Article:
================================
Let’s talk about guidelines for surfaces. A continuous, cane-detectable surface must be provided within 1.5 inches of a finished grade. ADAAG advises that joints should be closed and flush to prevent tripping and to reduce the possibility of canes or small wheels getting trapped in gaps or spaces. Similarly, PROWAG states that discontinuity in the surface must be less than 1/4 inch. Discontinuities of 1/4 to 1/2 inch can be sloped, but discontinuities of greater than ½ inch must be repaired.
Pathways should be clear of debris and adequately drained to prevent accumulation of trash or mud that can cause a tripping or slipping hazard. A minimum, continuous, clear width of 48 inches, free of obstructions, should also be maintained. Be advised that where the clear width of pedestrian access routes is less than 5 feet, passing spaces must be provided at intervals of a maximum of 200 feet. Passing spaces must be a minimum of 5 feet by 5 feet.
================================
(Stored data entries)
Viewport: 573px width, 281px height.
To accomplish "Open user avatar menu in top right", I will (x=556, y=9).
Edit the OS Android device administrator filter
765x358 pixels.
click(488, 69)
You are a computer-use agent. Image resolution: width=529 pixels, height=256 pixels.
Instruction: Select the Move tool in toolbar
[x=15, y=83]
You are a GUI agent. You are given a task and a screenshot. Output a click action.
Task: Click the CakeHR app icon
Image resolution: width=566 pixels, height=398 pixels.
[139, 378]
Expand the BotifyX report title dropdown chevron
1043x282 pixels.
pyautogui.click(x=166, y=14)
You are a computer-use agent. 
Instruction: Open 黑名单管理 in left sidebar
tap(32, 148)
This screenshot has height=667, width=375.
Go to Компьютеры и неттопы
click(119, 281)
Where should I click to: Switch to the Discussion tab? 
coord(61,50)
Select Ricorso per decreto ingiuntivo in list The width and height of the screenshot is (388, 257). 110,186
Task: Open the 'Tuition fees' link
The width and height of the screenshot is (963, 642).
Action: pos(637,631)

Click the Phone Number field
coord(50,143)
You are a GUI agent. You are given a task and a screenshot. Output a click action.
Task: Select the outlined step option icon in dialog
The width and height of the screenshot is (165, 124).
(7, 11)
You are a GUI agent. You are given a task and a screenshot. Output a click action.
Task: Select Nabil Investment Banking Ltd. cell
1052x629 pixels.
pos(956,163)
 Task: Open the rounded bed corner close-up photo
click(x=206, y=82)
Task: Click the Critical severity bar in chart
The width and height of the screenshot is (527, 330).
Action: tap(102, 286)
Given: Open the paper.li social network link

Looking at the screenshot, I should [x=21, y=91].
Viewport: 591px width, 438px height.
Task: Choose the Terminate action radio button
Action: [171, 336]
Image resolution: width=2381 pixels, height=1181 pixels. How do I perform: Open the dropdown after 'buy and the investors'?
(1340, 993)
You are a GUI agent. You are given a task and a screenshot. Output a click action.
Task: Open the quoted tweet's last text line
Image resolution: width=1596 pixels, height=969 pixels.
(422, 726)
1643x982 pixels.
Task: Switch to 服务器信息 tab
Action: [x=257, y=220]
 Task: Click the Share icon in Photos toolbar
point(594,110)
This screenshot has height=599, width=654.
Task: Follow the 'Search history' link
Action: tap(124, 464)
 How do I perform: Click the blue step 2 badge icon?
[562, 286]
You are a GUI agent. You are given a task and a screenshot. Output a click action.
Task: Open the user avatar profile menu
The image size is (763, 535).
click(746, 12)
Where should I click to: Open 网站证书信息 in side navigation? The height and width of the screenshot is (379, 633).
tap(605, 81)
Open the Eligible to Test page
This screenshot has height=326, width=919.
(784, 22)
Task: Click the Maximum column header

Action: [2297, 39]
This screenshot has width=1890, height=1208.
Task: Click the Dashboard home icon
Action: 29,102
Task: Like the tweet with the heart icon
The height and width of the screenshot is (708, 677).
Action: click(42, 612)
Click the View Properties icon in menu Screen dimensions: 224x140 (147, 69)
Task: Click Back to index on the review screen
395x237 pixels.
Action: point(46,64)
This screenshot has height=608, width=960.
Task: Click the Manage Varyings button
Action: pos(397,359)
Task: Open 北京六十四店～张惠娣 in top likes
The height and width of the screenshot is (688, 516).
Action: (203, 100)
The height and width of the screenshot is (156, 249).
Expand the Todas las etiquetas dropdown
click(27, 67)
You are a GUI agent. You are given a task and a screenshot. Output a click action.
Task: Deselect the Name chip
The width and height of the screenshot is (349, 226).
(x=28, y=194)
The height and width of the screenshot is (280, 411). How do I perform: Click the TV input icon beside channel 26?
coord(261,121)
================================
Task set:
a – According to the passage on pathway surface guidelines, why should joints in a walking surface be closed and flush?
b – Answer these questions from the passage on pathway surface guidelines:
(i) Under PROWAG, how large may a discontinuity in the surface be?
(ii) What minimum continuous clear width should a pathway keep?
(iii) What is the minimum size of a passing space?
c – Write the next part of the passage on pathway surface guidelines, starting after its final sentence.

Solved tasks:
a – Closed, flush joints prevent tripping. They also reduce the chance that canes or small wheels get trapped in gaps or spaces.

b –
(i) It must be less than 1/4 inch.
(ii) It should keep at least 48 inches, free of obstructions.
(iii) A passing space must be at least 5 feet by 5 feet.

c –
A continuous detectable edge allows cane users to detect the edges of the pedestrian pathway. According to the MUTCD, detectable edging should protrude at least 6 inches above the surface of the pathway, with the bottom of the edging being a maximum of 2.5 inches above the surface. Edging should be continuous throughout the length of the facility, except for gaps where pedestrians or vehicles will be turning or crossing. MUTCD advises that detectable pedestrian edging should be orange, white, or yellow and should match the color of adjacent channelizing or traffic control devices. Edging should be firmly attached to the ground or other devices.
Temporary Curb Ramps
When pedestrians are diverted to temporary routes in the roadway, temporary curb ramps should be provided to enable pedestrians to negotiate curbs safely. Temporary curb ramps should be the full width of the temporary route and are recommended to be 60 inches wide. The minimum width is 48 inches. Temporary curb ramps should generally lie in a single sloped plane, with minimum surface warping and cross slope.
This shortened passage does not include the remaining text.